Oggi tutti si sentono in diritto o in dovere di parlare di tutto. Quand’è che siamo diventati tutti immunologi, geologi, costituzionalisti, critici letterare e pronti a sbraitare “Ho il diritto di esprimere la mia opinione?”

Stiamo perdendo una grande opportunità: quella di trasformare la parola scritta da circolo vizioso a valore, per noi e per gli altri. Non stiamo usando adeguatamente le competenze di comunicazione che trasformano il pensiero in azione. La comunicazione distrugge o costruisce ma, per essere efficace, deve farlo lasciando un segno.

E’ un discorso rivolto agli adulti, che tuttavia si riflette sui bambini: spesso abbiamo la sensazione di non capirli, ma semplicemente perchè la nostra è una comunicazione a senso unico, con barriere e filtri dati dal senso comune, più che dal nostro io più profondo.

Comunicare significa ascoltare, capire e rispettare

SPUNT-esercizio: 5 importanti competenze comunicative da “imparare”, a scuola e nella vita

Mostrare empatia
Il segreto, lo abbiamo detto migliaia di volte, sta nel provare a vedere le cose dal punto di vista dell’altro, limitare i giudizi, mostrare la propria vulnerabilità, dare incoraggiamenti, offrire aiuto. Non basta sentirsi hygge per essere empatici, giusto per capirci.

Risolvere i conflitti
Il conflitto è una grandissima opportunità di crescita, perchè implica una revisione della propria relazione comunicativa.
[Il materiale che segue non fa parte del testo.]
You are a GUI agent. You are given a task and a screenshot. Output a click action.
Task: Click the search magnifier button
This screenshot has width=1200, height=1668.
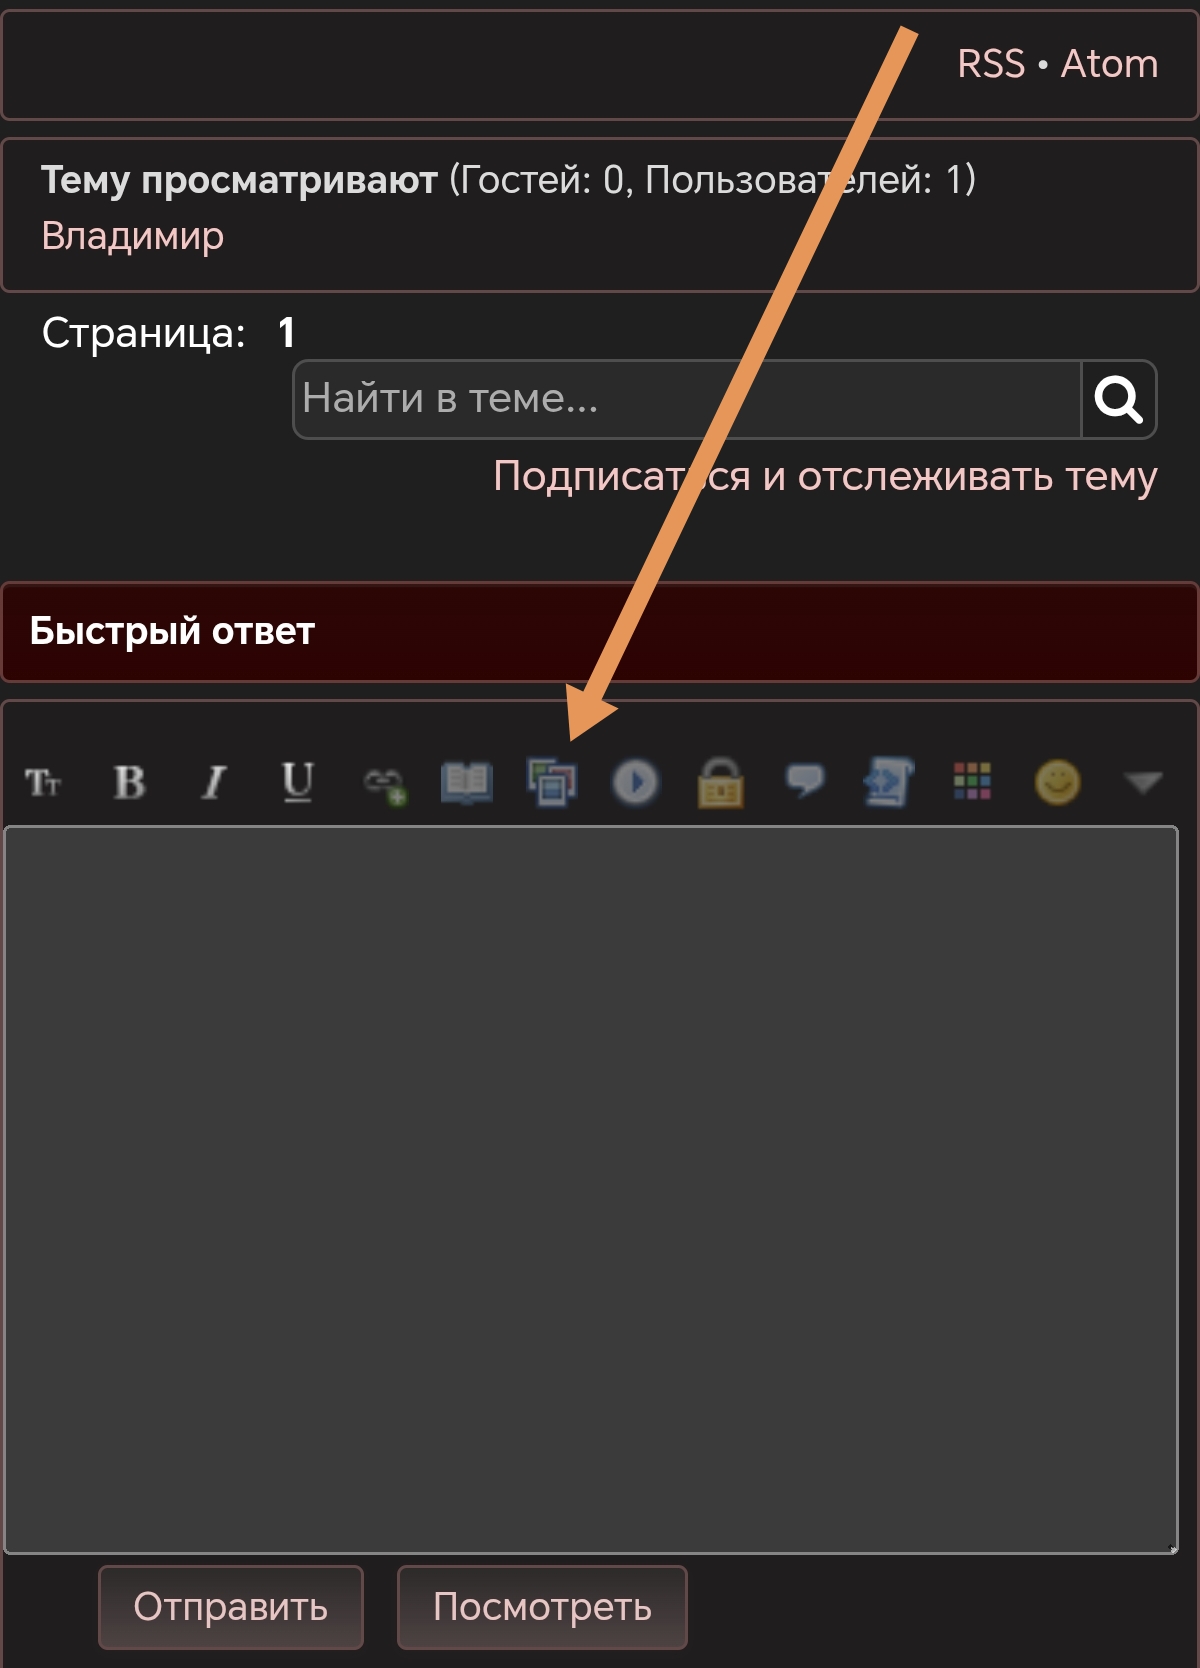coord(1119,399)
Perché il conflitto dia vita a una buona comunicazione, occorre controllarsi e focalizzarsi sui problemi, non sulle persone.

Porre buone domande
Un buon comunicatore non sa tutto e non ha risposte per tutto, ma sa porre le giuste domande. Domande che incoraggiano l’altra parte a condividere opinioni, domande che stimolano la discussione. Domande aperte, pensando a come gli altri potrebbero beneficiarne.

Negoziare efficacemente
Arroccarsi sulla propria posizione non è certamente un segnale di intelligenza: solo lo stupido non cambia idea almeno una volta nella vita, recita un proverbio abbastanza famoso. Negoziare significa essere determinati, ma mantenere la flessibilità mentale necessaria a trovare le così dette soluzioni win-win, il piano B.

Praticare l’ascolto attivo
Saper ascoltare è una competenza data sempre troppo per scontata. E’ importante ascoltare chi si ha di fronte come se fosse la persona più importante del mondo in quel momento, mostrandosi totalmente immedesimati in ciò che ci sta dicendo. Significa ascoltare non solo con le proprie orecchie, ma con la propria mente, non limitandosi alle parole, ma al comportamento utilizzato e alle emozioni di chi abbiamo davanti.